これから公開するブログ記事を消してしまった。それも3つである。まったくどうかしている。
あの瞬間のわたしに関して言えば、時間を10秒前に戻してくれるなら、いくら積んだか知れない。わたしの文章にそれほどの価値があるはずもないのだが。
失ったものは美しく見える。きっとそうだ。もし何かの拍子に復元されでもしたら、あまりの内容のなさにがっかりするに違いない。たいしたことなど書いていない。そうに違いない。
そうは言っても執着捨てがたく、未練がましくも再現を試みる。幸いにも、最初のひとことは覚えている。「冷蔵庫の中身を使い切りたい」である。

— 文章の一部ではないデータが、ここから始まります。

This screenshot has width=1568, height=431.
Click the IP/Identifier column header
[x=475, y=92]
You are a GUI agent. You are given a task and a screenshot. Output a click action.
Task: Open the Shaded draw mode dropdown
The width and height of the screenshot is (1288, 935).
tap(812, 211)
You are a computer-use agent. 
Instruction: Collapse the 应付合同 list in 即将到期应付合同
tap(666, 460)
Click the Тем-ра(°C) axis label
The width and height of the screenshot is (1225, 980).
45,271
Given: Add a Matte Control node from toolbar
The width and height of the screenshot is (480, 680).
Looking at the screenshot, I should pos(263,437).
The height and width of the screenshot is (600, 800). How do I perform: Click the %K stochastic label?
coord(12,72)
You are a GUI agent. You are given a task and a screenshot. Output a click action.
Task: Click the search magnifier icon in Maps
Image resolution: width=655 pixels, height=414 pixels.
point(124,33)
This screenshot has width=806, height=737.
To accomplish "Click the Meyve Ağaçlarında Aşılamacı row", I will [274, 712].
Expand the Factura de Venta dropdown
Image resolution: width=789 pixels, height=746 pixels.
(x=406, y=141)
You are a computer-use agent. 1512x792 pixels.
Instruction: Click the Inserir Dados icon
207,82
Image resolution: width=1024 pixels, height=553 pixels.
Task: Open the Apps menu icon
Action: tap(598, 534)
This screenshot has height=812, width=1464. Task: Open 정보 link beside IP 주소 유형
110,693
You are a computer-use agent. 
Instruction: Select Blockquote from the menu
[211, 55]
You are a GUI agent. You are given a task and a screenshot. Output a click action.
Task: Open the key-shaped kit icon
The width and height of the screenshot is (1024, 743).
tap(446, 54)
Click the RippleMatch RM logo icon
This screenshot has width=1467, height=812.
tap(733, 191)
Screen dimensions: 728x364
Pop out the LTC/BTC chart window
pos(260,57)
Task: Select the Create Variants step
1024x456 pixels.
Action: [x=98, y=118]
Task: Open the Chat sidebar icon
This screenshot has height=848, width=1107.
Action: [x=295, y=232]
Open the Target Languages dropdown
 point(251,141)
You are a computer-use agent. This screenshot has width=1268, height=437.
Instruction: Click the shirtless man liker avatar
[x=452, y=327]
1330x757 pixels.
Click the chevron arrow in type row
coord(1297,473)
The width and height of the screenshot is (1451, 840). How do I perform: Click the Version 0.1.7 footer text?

ああそうだった、こういうことを書いた、という部分もあれば、こんな表現ではなかったはずだが、という部分もあれば、すっかり忘れてしまっている部分もある。
どちらにしても、なんとか再現したそれはたいした内容の文章ではなかった。
こんなものがあれほど惜しかったのか。やはり一度失ったものというのは美しく見えるようだ。あんなに傑作だと思っていたのに、そのクオリティといったら、むしろ公開するのがはばかられるくらいなのである。まったく情けない。過去に書いたものへの未練など、まっさきに捨てるべきであった。
「捨てなきゃ良かったなあ」というモノも、いざ取り戻してみたら、案外たいしたことないのかもしれない。
思い出は美化されているものです。